The surface of the earth represented in maps is designed partly by nature and partly by human beings. Alongside the placemarks of mountains, rivers and forests, a map contains information about the location of cities, roads and other places created by mankind. The maps draw boundaries, define control zones and places of ownership. Therefore, maps can be seen as a reflection of political relations, national and economical interests, on both a global and a local scale (Crampton 2001; Harley, 1989).
A critical analysis of maps reveals the spatial knowledge, beliefs, social and economical situation underlying its production (Harley,1989;Crampton & Krygier, 2006). Ancient maps, for example, represent a local, centralistic, closed and subjective point of view of the world: world ruled by the gods. The esthetics of these maps are often more important than their accuracy and objectivity. Modern maps, on the other hand, represent a different understanding of space. Modern maps reflect the belief that mankind can rule nature by rational methods, using scientific measurement tools (Harvey, 1990). In the modern era, mapping has been and is conceived as an activity of enforcing rational order over the chaotic reality of space (Bauman, 1998).

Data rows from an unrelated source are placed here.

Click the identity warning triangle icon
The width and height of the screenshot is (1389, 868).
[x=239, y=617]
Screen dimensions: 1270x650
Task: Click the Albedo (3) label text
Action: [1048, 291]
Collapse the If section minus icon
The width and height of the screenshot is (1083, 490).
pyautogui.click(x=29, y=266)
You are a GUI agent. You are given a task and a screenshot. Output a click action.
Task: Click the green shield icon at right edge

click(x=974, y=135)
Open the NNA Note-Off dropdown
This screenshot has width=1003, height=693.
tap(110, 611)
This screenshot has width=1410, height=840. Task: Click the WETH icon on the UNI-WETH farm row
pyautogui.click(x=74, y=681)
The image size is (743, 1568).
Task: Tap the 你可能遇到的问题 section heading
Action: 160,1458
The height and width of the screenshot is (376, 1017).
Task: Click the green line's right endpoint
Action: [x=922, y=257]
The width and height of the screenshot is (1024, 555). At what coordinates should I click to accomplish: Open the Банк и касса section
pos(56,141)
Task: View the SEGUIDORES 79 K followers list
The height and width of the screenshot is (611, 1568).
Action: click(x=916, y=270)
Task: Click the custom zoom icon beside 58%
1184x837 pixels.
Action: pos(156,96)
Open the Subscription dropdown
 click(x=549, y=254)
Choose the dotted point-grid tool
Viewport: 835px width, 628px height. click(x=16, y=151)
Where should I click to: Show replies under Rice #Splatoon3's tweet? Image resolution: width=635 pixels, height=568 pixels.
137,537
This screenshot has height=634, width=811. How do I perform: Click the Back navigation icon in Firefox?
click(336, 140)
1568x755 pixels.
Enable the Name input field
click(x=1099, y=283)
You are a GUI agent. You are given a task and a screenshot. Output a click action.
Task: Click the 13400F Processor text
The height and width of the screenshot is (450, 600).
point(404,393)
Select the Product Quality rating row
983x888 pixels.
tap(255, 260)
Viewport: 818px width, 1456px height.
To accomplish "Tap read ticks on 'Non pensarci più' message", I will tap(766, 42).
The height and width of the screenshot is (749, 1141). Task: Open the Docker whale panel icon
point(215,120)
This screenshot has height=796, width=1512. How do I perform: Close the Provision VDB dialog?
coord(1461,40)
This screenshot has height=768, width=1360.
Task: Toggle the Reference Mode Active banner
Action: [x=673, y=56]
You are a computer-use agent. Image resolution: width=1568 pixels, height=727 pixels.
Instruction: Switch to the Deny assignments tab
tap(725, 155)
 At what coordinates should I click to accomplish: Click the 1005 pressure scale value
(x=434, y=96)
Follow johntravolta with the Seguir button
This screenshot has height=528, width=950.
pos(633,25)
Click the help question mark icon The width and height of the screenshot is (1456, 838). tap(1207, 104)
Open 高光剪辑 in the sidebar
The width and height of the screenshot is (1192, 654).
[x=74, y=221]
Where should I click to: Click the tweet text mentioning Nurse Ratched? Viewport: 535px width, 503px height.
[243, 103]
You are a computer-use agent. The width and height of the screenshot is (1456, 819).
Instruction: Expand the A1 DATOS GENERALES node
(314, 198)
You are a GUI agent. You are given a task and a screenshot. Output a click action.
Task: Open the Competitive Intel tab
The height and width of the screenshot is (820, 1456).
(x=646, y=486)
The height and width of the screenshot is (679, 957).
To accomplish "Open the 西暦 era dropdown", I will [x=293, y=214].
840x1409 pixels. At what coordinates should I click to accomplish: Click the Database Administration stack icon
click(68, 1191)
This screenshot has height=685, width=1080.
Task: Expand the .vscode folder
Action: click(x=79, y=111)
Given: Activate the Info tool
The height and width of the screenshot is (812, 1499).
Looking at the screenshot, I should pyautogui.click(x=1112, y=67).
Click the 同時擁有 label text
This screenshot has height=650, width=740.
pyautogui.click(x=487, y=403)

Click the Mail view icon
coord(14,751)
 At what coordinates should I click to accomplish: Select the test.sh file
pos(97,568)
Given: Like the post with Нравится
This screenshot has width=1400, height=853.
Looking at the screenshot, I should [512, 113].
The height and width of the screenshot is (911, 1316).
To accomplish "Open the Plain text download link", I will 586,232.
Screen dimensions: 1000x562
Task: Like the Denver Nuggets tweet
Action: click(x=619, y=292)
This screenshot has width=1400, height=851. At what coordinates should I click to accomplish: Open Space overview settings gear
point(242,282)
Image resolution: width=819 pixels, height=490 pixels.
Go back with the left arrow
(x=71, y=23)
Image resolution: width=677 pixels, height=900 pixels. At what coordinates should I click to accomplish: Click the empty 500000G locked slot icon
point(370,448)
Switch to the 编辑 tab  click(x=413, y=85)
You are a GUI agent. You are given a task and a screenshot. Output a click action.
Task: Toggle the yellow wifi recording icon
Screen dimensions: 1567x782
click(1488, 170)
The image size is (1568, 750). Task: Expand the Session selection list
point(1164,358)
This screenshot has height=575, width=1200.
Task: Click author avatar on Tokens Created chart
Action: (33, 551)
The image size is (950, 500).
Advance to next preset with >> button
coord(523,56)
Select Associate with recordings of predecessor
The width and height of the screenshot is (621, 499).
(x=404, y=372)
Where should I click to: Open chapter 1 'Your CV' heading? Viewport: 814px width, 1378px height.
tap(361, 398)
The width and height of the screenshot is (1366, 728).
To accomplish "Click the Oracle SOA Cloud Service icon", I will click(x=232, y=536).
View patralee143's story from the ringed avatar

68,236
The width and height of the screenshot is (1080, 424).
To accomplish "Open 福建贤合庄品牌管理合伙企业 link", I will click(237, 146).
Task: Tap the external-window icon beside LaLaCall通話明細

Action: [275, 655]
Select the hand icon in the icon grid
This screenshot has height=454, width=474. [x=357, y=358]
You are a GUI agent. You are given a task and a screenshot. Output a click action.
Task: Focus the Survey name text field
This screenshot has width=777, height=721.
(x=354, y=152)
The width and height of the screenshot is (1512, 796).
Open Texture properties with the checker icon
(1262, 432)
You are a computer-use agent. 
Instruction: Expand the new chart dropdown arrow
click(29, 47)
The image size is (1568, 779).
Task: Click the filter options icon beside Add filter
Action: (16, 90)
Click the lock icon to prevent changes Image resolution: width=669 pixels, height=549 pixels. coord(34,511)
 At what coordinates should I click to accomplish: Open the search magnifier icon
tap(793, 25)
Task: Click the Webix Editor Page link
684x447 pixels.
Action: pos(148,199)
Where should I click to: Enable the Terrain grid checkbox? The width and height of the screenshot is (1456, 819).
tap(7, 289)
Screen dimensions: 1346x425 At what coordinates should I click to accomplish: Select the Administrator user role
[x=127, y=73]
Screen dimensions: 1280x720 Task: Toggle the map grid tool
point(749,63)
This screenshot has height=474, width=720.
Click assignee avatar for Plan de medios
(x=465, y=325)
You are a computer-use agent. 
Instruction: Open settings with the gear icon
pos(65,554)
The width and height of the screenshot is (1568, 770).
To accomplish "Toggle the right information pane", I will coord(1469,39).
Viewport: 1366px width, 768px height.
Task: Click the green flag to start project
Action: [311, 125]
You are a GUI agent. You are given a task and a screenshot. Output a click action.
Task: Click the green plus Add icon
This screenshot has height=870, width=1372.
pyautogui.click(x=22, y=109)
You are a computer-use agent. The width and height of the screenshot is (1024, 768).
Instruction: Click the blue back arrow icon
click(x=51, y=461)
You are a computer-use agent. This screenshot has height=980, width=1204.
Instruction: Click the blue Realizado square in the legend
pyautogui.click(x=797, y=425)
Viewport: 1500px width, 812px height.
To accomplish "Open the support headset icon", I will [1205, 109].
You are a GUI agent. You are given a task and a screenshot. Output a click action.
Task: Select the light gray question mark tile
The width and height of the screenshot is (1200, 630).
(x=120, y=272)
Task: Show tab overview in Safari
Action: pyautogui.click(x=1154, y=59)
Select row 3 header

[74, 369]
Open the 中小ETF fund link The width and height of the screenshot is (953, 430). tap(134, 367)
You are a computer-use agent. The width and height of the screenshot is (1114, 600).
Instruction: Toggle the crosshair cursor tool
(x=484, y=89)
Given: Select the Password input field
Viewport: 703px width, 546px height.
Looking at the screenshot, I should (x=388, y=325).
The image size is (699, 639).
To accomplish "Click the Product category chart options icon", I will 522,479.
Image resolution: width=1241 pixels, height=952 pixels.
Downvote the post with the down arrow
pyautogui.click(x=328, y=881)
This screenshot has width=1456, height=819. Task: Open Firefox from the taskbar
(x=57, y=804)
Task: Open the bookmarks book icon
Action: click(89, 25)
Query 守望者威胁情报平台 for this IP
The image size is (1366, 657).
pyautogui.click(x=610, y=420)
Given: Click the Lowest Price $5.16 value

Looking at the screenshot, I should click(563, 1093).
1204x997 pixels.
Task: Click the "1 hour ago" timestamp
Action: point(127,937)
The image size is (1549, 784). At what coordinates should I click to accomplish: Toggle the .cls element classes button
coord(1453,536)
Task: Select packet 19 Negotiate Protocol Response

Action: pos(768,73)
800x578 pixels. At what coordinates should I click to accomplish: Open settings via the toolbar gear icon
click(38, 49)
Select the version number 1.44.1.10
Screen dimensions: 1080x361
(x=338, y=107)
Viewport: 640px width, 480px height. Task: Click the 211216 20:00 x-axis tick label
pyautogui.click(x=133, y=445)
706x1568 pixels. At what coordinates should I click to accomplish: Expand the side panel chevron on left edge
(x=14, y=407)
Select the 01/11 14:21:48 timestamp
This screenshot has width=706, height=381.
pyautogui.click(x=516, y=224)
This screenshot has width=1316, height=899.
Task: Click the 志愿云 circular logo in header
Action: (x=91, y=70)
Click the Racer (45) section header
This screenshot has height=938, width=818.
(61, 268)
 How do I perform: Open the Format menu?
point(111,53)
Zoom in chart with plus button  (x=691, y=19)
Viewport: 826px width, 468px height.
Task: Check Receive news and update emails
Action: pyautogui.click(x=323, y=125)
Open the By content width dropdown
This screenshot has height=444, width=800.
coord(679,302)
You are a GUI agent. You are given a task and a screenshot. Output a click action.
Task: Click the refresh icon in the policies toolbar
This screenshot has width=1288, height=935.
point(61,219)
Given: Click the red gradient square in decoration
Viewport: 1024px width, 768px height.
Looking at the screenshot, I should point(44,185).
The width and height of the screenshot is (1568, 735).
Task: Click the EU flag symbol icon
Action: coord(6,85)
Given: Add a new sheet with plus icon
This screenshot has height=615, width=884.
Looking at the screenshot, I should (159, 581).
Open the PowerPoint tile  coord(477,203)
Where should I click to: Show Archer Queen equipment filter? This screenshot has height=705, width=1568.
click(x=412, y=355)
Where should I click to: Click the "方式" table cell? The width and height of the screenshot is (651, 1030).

The methodology of modern mapmaking is based on the grid system developed by Ptolemy in the second century, rediscovered by late renaissance Florentines, and adopted by the enlightenment scientists (Harvey, 1990). The Ptolemaic method enforces a total geometric view of the world. It “provided a means to absorb the inflow of new information [which] had by now been corrected and filled out, so that a long line of thinkers, from Montesquieu to Rousseau, could begin to speculate on the material and rational principles that might order the distribution of population, way of life, and political systems on the surface of the globe” (Harvey, 1990, 250).
With the improvements of cartographic measurement and visualization tools, cartography became a scientific profession and the cartographer became separate from the user (Crampton, 2001). Moreover, in the 19th century, cartographic activities became closely regulated by governments. The political power of cartography has become more recognized as maps have become legal documents. The act of mapping, like naming places or drawing borders of private and public, or national ownership, has been standardized and only official agencies were allowed to produce official maps (Goodchild, 2007).